# Electric Knife Recommendations Needed



## kokopuffs (Aug 4, 2000)

Hi to all and tia.

I need recommendations for an electric knife that will be for slicing a slab of bacon into strips. The problem is with the rind: sometimes it's too hard to slice using a typical chef's knife.


----------



## kimmie (Mar 13, 2001)

I don't think an electric knife will be useful for slicing a slab of bacon. What you need is a meat slicer. There are various price ranges. I would recommend a professional one. Seems I'm not the only one of that opinion. Check the following:

Forum

Meat slicers

More

Kenwood meat slicer


----------



## kokopuffs (Aug 4, 2000)

Kimmie:

At this forum awhile back I inquired as to which meat slicer I should get for doing bacon slabs about every other month. Some one posted (I'll paraphrase): get an electric knife, trust me on this one.

Keep in mind the frequency of usage and the size of a slab of bacon.


----------



## mezzaluna (Aug 29, 2000)

I've used and owned several electric knives over the years, and my impression is that a build-up of fat would accumulate between the blades as they shuffle back and forth. I could imagine having to stop frequently to clean the blades. But I do see your problem; a hard rind would make uniform, thin slicing difficult. Is there a reason you would want the rind to remain on the slices? Or could your problem be helped by removing the rind from the whole flitch before slicing?


----------



## kokopuffs (Aug 4, 2000)

Mezz.:

Rind removal is a pain, too. 

Also, I thought that electric knives used only one blade instead of two that goes back and forth.


----------



## kimmie (Mar 13, 2001)

I still stand by my meat slicer.

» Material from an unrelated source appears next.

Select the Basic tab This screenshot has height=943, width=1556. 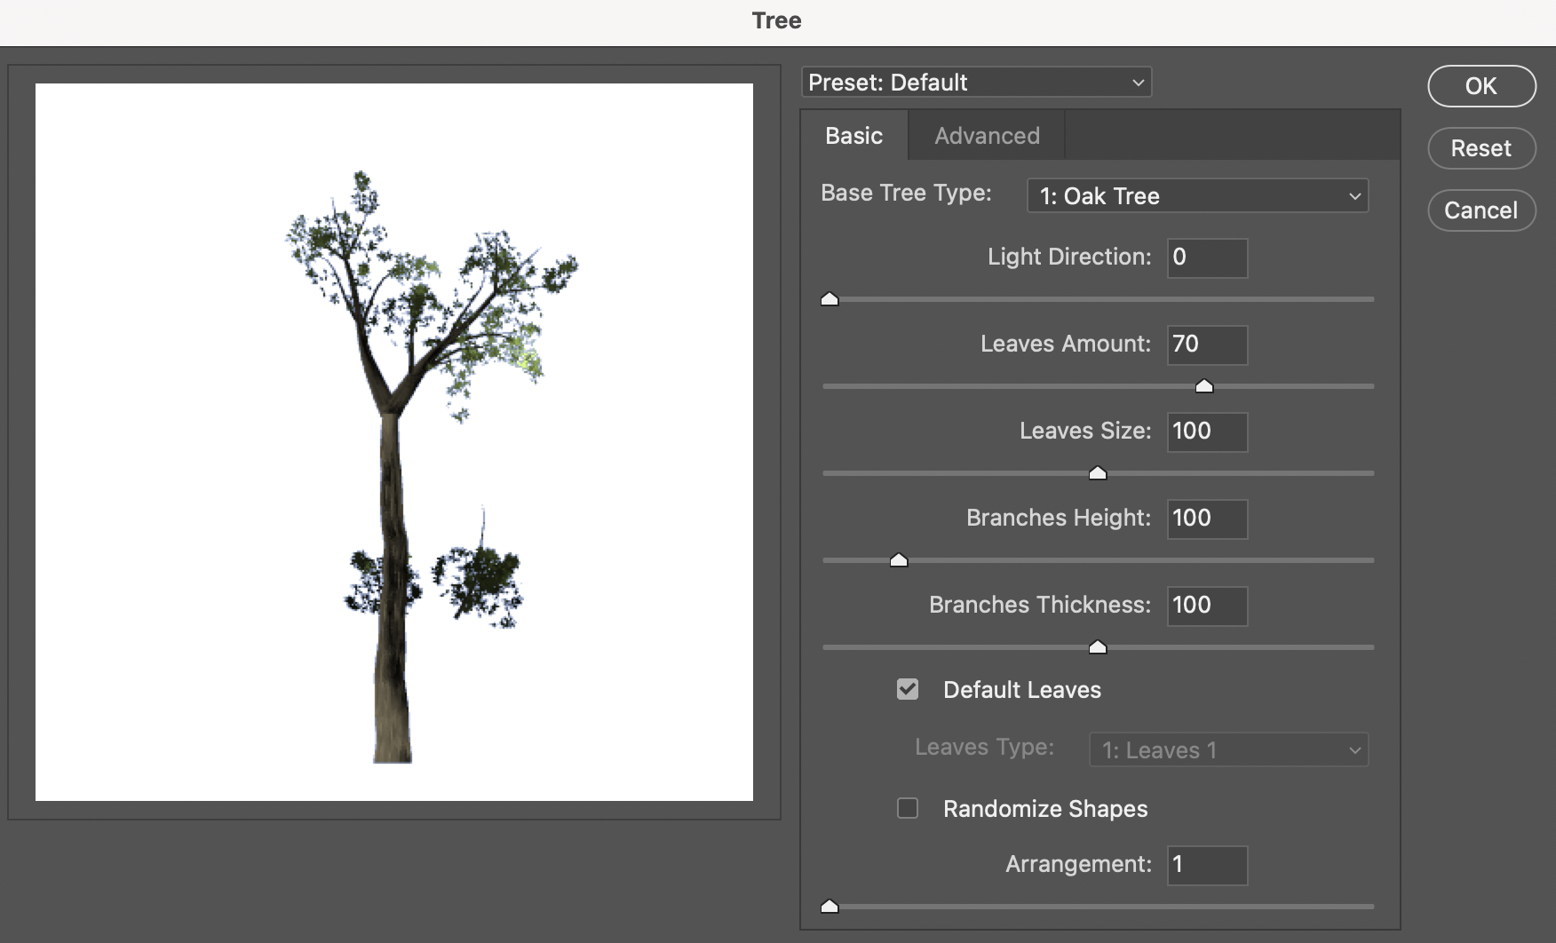[853, 135]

Once you own one, you will tempted to slice a lot more than bacon slabs, trust ME on this one!


----------



## mezzaluna (Aug 29, 2000)

Kokopuffs, both of the electric knives I've owned (one Hamilton Beach, the other Sunbeam, I believe) had two blades moving in turn. If there were an electric knife that had a single blade, that would address the clogging problem. 

Are you on good terms with a butcher or deli that would consent to slice the bacon for you, either free or for a modest charge?


----------